7. Engage in Creative or Relaxing Hobbies – Escape into Joy

Sometimes, the best way to cope with negative emotions is to immerse yourself in something that brings you joy. Hobbies can provide an emotional outlet, or simply offer a break from the heaviness of current events.


Example: If you enjoy painting, try setting up a mini art station at home. Put on your favorite music and create something without pressure. Or maybe you like baking—try making your favorite comfort dessert like chocolate chip cookies. It’s a fun, creative way to channel your emotions into something positive.


8. Practice Self-Compassion – Be Kind to Yourself

You might feel like you “should” be handling things better, but it’s important to recognize that it’s okay to feel upset. Show yourself the same kindness and understanding you would offer a friend in a tough time.


Example: If you catch yourself being overly critical or harsh, replace those thoughts with kinder statements. Instead of thinking, "I should be more positive about this," try saying, "It’s okay to feel this way. I’m allowed to take time to process." Practicing self-compassion can help you cope without added guilt.


9. Look to the Future with Hope – Small Actions Can Lead to Change

If the election results feel discouraging, it’s easy to feel like progress has stalled. However, remember that change happens gradually, and your voice still matters. Engaging in small, positive actions can be a source of hope.


Example: If you’re feeling powerless, consider volunteering for a cause you believe in or supporting a local organization. Even something small, like donating to a charity or signing a petition, can remind you that there are ways to contribute and create change, no matter the election result.


10. Seek Professional Help – When You Need Extra Support

If you find that your feelings of sadness, anger, or hopelessness persist or interfere with daily life, don’t hesitate to reach out to a mental health professional.
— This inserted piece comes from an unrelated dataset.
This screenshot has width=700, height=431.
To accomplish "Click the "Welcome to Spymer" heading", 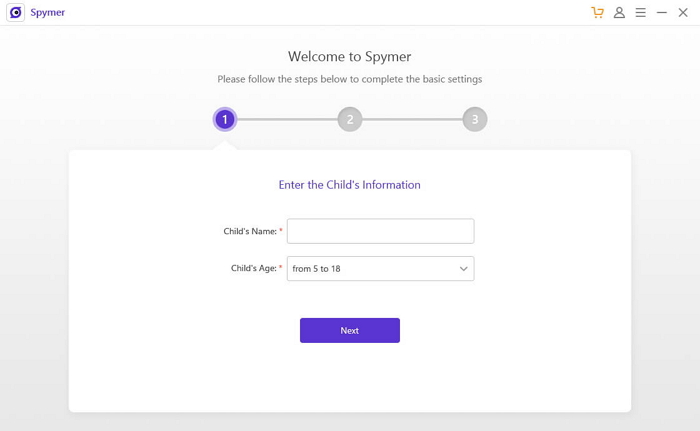I will [x=349, y=57].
A counselor or therapist can offer guidance and tools to help you process these emotions in a constructive way.


Example: Many therapists offer virtual sessions, making it easier to find support from the comfort of your home. A few sessions might provide valuable tools to manage difficult emotions, reframe negative thoughts, and build emotional resilience.


Take Care of Yourself: You Matter

The aftermath of an election can stir up difficult feelings, but taking proactive steps to care for yourself can help ease the emotional load. By acknowledging your emotions, limiting stressors, staying connected with others, and focusing on self-compassion, you can find the strength to move forward, even when things feel uncertain. Healing takes time, but remember, your well-being is worth the effort, and taking care of yourself will help you show up stronger for what comes next.


You deserve peace, and it’s okay to take the time you need to find it.